X-37B robot plane has its mission extended past 270 days in continuous flight. The mission of the X-37B is unknown. 

US Air Force/AP/File
This undated file image released by the US Air Force in 2010 shows the X-37B spacecraft. The Air Force has since launched a second X-37B Orbital Test vehicle, which was scheduled to land Nov. 30, 2011. But it's nine-month flight has been extended for an indefinite time.

The Air Force is extending the mission of an experimental robotic space plane that's been circling the Earth for the past nine months.

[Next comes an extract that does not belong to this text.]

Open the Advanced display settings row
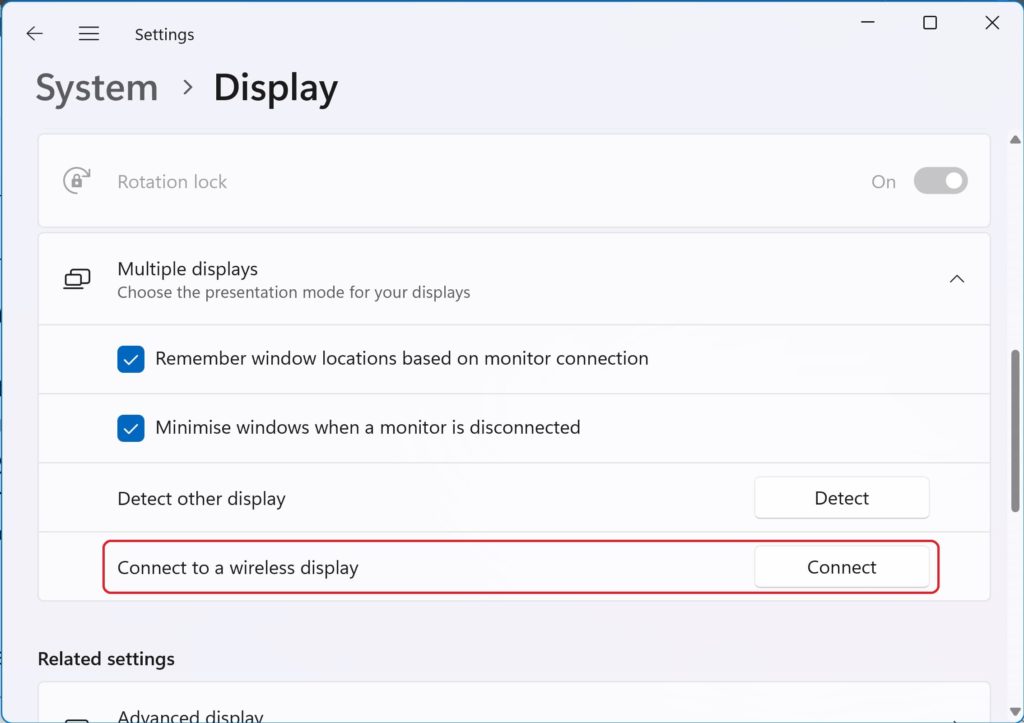This screenshot has width=1024, height=723. (514, 705)
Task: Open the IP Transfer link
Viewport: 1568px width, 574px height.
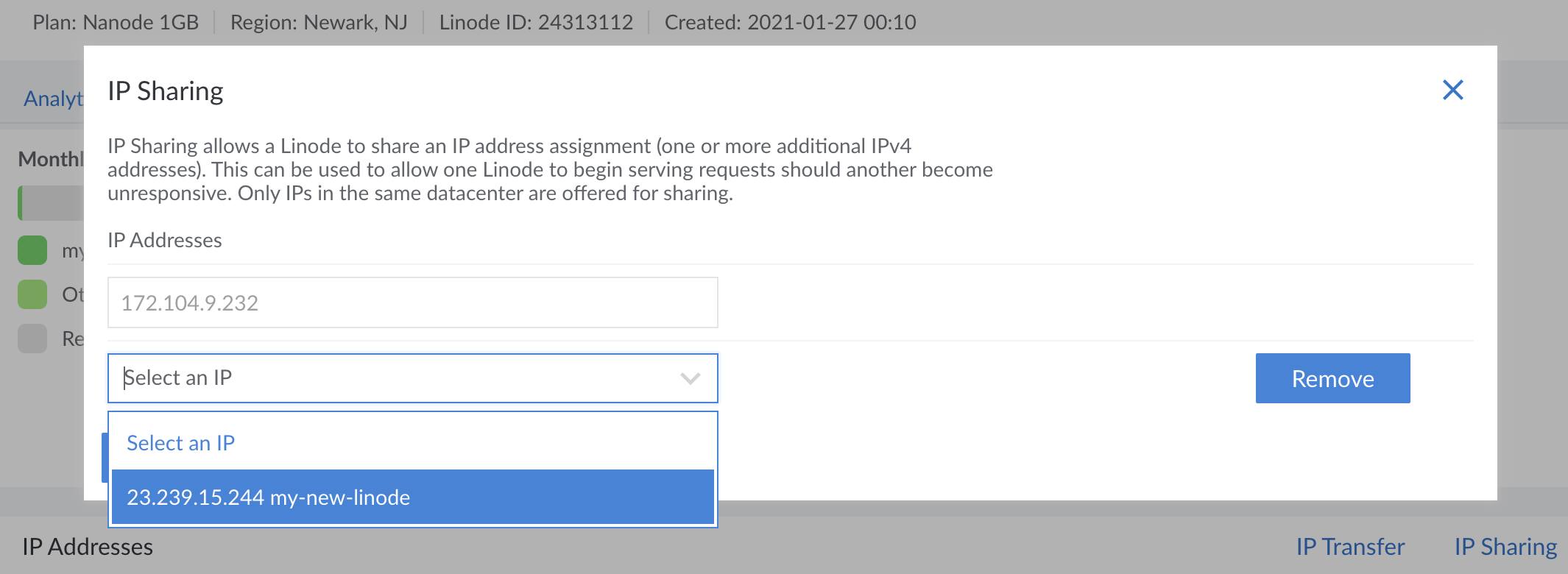Action: [x=1349, y=547]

The pilotless X-37B Orbital Test Vehicle, which looks like a miniature version of the space shuttle, was launched in March from Cape Canaveral, Fla. At the time, Air Force officials offered few details about the mission, saying that the space plane simply provided a way to test new technologies, such as satellite sensors and other components, in space.

The military did confirm that the 29-foot space plane was slated to land 270 days later, which would be Wednesday, on a 15,000-foot airstrip at Vandenberg Air Force Base, northwest of Santa Barbara, Calif. Now the Air Force has announced that the mission has been extended, but the exact landing date has not yet been set.

"We initially planned for a nine-month mission, which we are roughly at now, but we will continue to extend the mission as circumstances allow," Lt. Col. Tom McIntyre, the spacecraft's systems program director, said in a statement. "Keeping the X-37 in orbit will provide us with additional experimentation opportunities and allow us to extract the maximum value out of the mission."

The X-37B was built in tight secrecy by Boeing Co.'s Space and Intelligence Systems unit in Huntington Beach, Calif. Engineering work was done at the company's facilities in Huntington Beach and nearby Seal Beach. Other components were fabricated at its satellite-making plant in El Segundo, Calif.

Some industry analysts have theorized that — because of its clandestine nature — the X-37B could be a precursor to an orbiting weapon, capable of dropping bombs or disabling foreign satellites as it circles the globe. This has never been acknowledged by the Pentagon.

"We are learning new things about the vehicle every day, which makes the mission a very dynamic process," McIntyre said.

The X-37B now orbiting the Earth is the second launched by the military. The first X-37B was launched in April 2010 and it landed 224 days later its own — fully automated — at Vandenberg.